Believe it or not, after all that, I still almost missed the lesson. And I would have if it were not revealed to me by the lead coach.

Before climbing on the bus, my coach asks, “What is your lesson?"

I take a stab at mumbling something about teamwork and the importance of forward thinking.


“Listen” he says.

“Your wife is your swim buddy.”

“Stop leaving her behind.”

“Your family is your Alpha Unit.”

“Don’t ever forget this lesson.”

Within that 5 second conversation, over a decade of my marriage was summarized in one interaction.

My lesson was now firmly anchored.

During this evolution, I realized that I spent about 2-3 times the energy swimming on my own, swimming back, stopping, looking, swimming off, swimming back, on and on to eventually finish together with my swim buddy.

When I got married, I made a commitment to do life together as one.

We started this journey together, and we are going to finish together.

The decision to swim together, grow together, explore together, experience together, is on me.

We are committed to each other to live this life as one, as a team. I do damage to our relationship if I swim off without a plan or communication.

When I invest in me, but not us, I am swimming off on my own.

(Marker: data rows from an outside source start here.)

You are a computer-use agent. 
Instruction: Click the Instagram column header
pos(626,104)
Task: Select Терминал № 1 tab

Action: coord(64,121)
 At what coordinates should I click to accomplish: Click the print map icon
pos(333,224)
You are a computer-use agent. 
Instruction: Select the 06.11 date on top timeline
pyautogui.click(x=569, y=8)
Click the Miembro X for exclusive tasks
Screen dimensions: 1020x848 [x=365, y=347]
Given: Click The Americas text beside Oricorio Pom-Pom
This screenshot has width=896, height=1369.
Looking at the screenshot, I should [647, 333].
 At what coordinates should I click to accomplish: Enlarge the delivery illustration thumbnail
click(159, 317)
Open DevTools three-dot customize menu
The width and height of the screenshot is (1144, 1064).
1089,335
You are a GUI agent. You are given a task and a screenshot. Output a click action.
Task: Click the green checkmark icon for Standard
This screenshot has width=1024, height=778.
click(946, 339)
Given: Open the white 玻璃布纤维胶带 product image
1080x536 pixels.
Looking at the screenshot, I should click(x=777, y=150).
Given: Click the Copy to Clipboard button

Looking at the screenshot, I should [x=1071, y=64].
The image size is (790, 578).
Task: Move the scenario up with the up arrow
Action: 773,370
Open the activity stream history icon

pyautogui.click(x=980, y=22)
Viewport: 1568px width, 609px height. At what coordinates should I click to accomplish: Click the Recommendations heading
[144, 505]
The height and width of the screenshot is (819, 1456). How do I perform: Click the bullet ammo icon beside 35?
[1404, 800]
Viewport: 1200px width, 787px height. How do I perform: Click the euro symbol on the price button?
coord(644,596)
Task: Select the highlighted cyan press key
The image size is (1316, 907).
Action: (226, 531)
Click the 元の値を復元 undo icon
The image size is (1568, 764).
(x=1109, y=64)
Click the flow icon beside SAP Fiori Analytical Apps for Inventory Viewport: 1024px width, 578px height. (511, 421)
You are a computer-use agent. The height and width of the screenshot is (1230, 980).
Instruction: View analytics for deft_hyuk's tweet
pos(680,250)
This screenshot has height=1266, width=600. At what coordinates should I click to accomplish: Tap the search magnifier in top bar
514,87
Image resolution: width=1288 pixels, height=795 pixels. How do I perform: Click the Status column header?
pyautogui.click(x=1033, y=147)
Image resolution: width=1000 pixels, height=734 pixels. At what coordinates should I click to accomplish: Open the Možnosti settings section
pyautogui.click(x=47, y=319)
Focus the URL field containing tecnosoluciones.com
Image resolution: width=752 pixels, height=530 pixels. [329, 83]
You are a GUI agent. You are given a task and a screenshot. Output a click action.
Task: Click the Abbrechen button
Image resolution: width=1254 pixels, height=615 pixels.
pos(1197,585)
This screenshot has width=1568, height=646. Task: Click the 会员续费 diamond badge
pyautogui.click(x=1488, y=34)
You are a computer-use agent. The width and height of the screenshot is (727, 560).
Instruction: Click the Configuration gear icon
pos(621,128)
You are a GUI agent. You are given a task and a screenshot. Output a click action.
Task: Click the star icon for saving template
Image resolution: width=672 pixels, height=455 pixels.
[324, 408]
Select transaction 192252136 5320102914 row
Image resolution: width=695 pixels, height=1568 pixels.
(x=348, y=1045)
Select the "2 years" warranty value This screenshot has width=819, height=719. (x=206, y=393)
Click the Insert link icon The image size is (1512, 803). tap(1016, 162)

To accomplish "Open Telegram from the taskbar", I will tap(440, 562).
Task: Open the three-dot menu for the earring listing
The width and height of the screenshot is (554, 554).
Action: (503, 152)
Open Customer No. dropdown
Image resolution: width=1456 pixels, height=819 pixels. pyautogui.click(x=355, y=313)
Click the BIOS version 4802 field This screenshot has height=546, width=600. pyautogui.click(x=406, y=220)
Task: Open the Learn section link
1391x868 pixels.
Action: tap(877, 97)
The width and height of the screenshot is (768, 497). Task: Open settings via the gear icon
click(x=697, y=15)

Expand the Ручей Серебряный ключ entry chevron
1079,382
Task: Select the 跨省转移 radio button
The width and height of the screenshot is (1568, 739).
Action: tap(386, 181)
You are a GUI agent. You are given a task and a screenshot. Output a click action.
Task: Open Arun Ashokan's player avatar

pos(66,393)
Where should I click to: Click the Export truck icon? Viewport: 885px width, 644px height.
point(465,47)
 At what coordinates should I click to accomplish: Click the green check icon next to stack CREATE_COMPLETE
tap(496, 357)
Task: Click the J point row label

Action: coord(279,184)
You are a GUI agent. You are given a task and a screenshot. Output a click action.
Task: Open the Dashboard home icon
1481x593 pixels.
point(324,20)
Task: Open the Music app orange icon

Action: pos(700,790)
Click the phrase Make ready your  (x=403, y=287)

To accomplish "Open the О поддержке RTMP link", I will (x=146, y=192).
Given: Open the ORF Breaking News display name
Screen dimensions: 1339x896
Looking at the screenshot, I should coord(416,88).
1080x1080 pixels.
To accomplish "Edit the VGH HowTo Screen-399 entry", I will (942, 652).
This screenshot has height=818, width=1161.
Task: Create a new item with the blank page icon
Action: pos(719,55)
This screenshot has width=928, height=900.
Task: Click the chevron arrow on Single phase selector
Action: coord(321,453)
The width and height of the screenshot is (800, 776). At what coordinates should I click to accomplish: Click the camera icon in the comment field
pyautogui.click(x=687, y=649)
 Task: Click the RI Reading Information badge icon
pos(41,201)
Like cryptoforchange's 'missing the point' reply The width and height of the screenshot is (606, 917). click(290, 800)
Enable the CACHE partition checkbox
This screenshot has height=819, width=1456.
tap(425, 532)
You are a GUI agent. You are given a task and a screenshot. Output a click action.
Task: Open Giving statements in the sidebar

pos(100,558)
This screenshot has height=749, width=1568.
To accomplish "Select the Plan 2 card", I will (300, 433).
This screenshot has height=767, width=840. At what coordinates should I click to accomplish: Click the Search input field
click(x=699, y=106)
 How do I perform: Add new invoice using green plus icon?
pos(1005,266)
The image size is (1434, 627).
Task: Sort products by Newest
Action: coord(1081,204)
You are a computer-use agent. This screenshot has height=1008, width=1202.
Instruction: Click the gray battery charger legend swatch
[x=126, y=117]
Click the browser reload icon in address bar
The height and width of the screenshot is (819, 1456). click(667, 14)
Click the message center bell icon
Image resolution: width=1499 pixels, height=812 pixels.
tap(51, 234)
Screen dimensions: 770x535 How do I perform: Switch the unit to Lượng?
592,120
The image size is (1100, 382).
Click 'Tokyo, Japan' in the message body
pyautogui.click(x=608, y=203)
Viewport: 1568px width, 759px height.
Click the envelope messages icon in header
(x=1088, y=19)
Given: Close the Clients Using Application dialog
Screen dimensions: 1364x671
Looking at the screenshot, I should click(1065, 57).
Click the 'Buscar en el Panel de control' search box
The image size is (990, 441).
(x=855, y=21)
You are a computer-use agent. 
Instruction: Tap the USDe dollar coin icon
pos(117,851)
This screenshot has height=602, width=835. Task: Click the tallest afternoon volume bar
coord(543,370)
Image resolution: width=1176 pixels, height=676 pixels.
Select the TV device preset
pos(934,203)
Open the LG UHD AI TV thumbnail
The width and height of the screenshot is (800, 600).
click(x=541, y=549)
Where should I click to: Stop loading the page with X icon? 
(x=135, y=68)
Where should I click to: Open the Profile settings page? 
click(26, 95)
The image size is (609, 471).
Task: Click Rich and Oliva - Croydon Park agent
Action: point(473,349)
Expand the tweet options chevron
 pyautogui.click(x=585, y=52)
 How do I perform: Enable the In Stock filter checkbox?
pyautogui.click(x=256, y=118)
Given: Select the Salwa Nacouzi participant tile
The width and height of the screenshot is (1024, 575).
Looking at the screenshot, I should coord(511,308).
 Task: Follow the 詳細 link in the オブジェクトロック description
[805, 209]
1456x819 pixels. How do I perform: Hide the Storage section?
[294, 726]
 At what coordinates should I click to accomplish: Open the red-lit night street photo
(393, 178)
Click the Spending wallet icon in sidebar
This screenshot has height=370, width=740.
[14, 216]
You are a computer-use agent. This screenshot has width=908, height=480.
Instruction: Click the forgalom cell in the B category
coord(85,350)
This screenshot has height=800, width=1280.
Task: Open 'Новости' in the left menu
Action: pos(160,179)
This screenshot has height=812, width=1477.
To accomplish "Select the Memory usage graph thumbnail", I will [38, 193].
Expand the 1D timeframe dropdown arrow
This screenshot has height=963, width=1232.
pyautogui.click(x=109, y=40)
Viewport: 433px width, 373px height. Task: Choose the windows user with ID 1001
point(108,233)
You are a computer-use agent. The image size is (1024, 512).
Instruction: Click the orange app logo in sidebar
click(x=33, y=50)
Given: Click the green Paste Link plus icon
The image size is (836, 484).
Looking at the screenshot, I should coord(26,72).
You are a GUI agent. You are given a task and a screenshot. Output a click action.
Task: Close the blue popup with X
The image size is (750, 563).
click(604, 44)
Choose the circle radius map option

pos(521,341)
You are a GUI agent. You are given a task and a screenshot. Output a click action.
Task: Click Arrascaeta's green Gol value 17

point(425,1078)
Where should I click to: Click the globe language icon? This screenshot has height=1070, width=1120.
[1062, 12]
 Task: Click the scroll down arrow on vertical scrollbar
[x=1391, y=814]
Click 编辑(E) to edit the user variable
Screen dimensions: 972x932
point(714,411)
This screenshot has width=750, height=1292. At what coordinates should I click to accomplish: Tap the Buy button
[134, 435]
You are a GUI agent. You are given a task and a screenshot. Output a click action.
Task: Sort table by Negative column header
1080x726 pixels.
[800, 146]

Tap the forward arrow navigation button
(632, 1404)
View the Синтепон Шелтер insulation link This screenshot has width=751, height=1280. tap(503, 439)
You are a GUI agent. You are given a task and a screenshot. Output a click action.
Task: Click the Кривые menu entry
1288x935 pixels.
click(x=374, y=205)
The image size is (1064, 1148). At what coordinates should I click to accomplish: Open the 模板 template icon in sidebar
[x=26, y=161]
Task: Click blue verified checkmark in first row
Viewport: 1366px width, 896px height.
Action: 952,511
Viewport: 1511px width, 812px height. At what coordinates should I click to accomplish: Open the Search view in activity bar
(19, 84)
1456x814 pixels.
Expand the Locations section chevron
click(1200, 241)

This goes for my family as well.

I learned that this is who I am called to serve first… my wife and my kids.

When I do not keep this in mind, not only do I exhaust myself swimming back and forth, but I also end up missing the opportunity to help my wife and kids learn and grow.

It’s been said:

“If you want to go fast, go alone. If you want to go far, go together.”

Pick a pace that works for you both, as husband and wife together, and attack the adventure of life and family as a team.

Always remember that you wife is your swim buddy.

Keep her close, in your sights always, offer encouragement often, and work, learn, live, and love together on this journey called life.